Film Festivals

Cyberarts Festival Hits Boston in May

1 May , 1999  

Written by Eric Aron | Posted by:

This month's festival merges art and technology with a series of events both virtual and real.

Boston, a city renowned for both its art and technology, will merge the two worlds for the first two weeks in May. Two and a half years in the making, the Boston CyberArts Festival will highlight the very latest in digital art, music, and performance. Participants will be treated to a wide variety of lectures/symposia, exhibitions, and shows throughout New England.

The Boston CyberArts Festival is a collaborative effort, with participation from area museums, galleries, and arts institutions including the Museum of Fine Arts, Cambridge Arts Council, Harvard art museums, and the Isabella Stewart Gardner Museum, among others. The Computer Museum will serve as the Festival’s central headquarters, where visitors will be able to do everything from obtaining information about area events to buying T-shirts. Specific exhibitions at the Computer Museum will include "Mind Into Matter: New Digital Sculpture," "Faces of Tomorrow," and a computer animation show. A large-scale digital installation, "Faces of Tomorrow" is a continually changing portrait of faces that visitors will be able to see both at the museum and online (www.cyberfaces.org).

The nonprofit VisionSpace, Inc., Emerson College, and the Massachusetts Interactive Media Council (MIMC) chiefly lead the festival’s organizing efforts. George Fifield is the director of VisionSpace, an organization established in 1997 to support creative venues for digital art. The concept for the festival grew out of VisionSpace. When asked why Boston should host such an event, Fifield said that "Boston is blessed with having such great public digital art, it’s been the center of the universe for it for years." Fifield defines digital art as "art made by and for computers." The festival, therefore, is a natural extension of the region’s previous innovations in both technology and the arts.

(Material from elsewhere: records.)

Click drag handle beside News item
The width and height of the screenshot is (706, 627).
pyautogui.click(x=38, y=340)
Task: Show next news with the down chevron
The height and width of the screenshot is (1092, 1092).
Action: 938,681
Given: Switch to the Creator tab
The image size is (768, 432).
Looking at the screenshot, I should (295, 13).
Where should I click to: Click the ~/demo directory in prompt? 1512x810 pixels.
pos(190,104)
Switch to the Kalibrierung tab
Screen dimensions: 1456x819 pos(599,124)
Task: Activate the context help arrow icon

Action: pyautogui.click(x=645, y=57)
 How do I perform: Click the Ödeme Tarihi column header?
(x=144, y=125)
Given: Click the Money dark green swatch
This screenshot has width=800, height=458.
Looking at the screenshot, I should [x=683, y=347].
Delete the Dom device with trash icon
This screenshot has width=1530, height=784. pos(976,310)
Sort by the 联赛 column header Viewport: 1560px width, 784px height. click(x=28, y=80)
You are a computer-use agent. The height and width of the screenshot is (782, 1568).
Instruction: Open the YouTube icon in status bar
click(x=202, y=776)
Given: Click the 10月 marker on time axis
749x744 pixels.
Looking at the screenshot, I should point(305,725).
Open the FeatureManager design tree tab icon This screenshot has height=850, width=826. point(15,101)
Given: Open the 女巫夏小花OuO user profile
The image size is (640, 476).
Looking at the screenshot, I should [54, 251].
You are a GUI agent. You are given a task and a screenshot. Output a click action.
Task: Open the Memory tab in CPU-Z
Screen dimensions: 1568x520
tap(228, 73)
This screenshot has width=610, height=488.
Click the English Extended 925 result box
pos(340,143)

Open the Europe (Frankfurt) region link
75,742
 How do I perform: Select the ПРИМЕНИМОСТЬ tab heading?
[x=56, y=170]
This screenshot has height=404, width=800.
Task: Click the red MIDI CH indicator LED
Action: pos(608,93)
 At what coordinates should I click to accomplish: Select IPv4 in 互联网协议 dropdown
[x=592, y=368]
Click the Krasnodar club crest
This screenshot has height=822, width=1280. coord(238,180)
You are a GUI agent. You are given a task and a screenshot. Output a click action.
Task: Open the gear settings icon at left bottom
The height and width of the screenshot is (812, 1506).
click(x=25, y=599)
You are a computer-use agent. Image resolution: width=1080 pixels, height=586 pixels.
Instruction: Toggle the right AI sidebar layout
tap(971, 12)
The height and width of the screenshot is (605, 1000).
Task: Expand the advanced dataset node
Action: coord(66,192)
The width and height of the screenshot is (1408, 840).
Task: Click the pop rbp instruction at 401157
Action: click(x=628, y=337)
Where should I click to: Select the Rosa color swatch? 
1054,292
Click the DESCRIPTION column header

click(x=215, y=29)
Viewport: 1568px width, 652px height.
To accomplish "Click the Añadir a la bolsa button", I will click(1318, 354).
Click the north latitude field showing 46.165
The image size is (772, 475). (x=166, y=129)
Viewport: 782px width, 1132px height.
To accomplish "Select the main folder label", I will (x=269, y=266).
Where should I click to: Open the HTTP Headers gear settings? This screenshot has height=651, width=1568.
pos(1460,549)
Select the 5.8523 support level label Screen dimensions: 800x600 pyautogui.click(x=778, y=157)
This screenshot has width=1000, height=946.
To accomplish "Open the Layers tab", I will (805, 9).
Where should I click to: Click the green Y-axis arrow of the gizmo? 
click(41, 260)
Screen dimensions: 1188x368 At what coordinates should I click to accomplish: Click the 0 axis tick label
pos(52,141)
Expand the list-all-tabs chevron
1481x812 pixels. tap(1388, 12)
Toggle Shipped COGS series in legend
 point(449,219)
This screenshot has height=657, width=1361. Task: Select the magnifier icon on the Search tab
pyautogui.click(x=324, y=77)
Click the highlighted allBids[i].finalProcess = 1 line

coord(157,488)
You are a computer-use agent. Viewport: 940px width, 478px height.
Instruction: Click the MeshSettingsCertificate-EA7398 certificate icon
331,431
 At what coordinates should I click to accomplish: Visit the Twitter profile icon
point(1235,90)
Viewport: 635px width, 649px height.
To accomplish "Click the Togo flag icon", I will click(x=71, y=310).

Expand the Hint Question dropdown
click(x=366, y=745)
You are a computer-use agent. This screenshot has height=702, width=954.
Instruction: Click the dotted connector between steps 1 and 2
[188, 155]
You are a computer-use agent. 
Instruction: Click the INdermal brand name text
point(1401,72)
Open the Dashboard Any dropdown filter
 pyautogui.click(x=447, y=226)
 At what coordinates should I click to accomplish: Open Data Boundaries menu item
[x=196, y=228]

Festival public relations director Janet Bailey hopes that visitors who come to Boston for the festival will appreciate the artistic and technological tradition that has always been part of the city. In addition, Bailey stressed the fact that the festival will encompass not just Boston, but the "entire metro area." There will be exhibits displayed in locations across the region, from Attleboro to Framingham to Williamstown.